Here's the minimal configuration you need to provide.
* `EMAIL`: an email address, used for Let's Encrypt and for
initial login.
* `PASSWORD`: optional - if you set this, you'll be able to
log in without configuring any other authentication
settings. You can add more accounts as `EMAIL2`,
`PASSWORD2`, `EMAIL3`, `PASSWORD3` etc.
* `TEAM` - a short lowercase identifier, such as a company or project name
(`grist-labs`, `cool-beans`). Just `a-z`, `0-9` and
`-` characters please.
* `URL` - this is important, you need to provide the base
URL at which Grist will be accessed. It could be something
like `https://grist.example.com`, or `http://localhost:9999`.
No path element please.
* `HTTPS` - mandatory if `URL` is `https` protocol. Can be
`auto` (Let's Encrypt) if Grist is publically accessible and
you're cool with automatically getting a certificate from
Let's Encrypt. Otherwise use `external` if you are dealing
with ssl termination yourself after all, or `manual` if you want
to provide a certificate you've prepared yourself (there's an
example below).

The minimal storage needed is an empty directory mounted
at `/persist`.

So here is a complete docker invocation that would work on a public
instance with ports 80 and 443 available:
```
mkdir -p /tmp/grist-test
docker run \
-p 80:80 -p 443:443 \
-e URL=https://cool-beans.example.com \
-e HTTPS=auto \
-e TEAM=cool-beans \
-e [email protected] \
-e PASSWORD=topsecret \
-v /tmp/grist-test:/persist \
--name grist --rm \
-it gristlabs/grist-omnibus # or grist-ee-omnibus for enterprise
```

And here is an invocation on localhost port 9999 - the only
differences are the `-p` port configuration and the `-e URL=` environment
variable.
```
mkdir -p /tmp/grist-test
docker run \
-p 9999:80 \
-e URL=http://localhost:9999 \
-e TEAM=cool-beans \
-e [email protected] \
-e PASSWORD=topsecret \
-v /tmp/grist-test:/persist \
--name grist --rm \
-it gristlabs/grist-omnibus # or grist-ee-omnibus for enterprise
```

If providing your own certificate (`HTTPS=manual`), provide a
private key and certificate file as `/custom/grist.key` and
`custom/grist.crt` respectively:

```
docker run \
...
-e HTTPS=manual \
-v $(PWD)/key.pem:/custom/grist.key \
-v $(PWD)/cert.pem:/custom/grist.crt \
...
```

Remember if you are on a public server you don't need to do this, you can
set `HTTPS=auto` and have Traefik + Let's Encrypt do the work for you.

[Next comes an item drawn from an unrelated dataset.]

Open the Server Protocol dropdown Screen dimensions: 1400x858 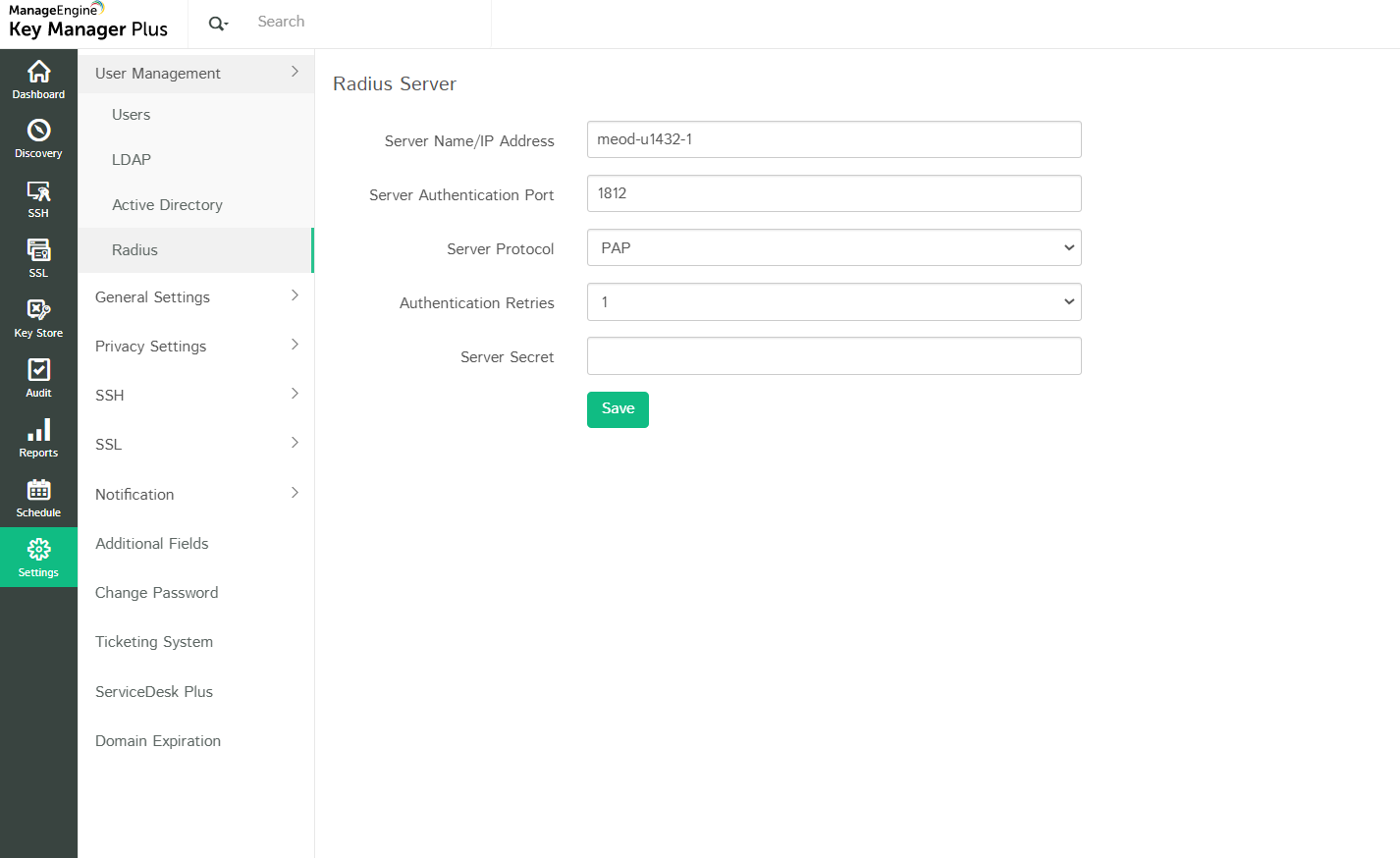[x=834, y=247]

If you run the omnibus behind a separate reverse proxy that terminates SSL, then you should
`HTTPS=external`, and set an additional environment variable `TRUSTED_PROXY_IPS` to the IP
address or IP range of the proxy. This may be a comma-separated list, e.g.
`127.0.0.1/32,192.168.1.7`. See Traefik's [forwarded
headers](https://doc.traefik.io/traefik/routing/entrypoints/#forwarded-headers).

You can change `dex.yaml` (for example, to fill in keys for Google
and Microsoft sign-ins, or to remove them) and then either rebuild
the image or (easier) make the custom settings available to the omnibus
as `/custom/dex.yaml`:

```
docker run \
...
-v $PWD/dex.yaml:/custom/dex.yaml \
...
```

You can tell it is being used because `Using /custom/dex.yaml` will
be printed instead of `No /custom/dex.yaml`.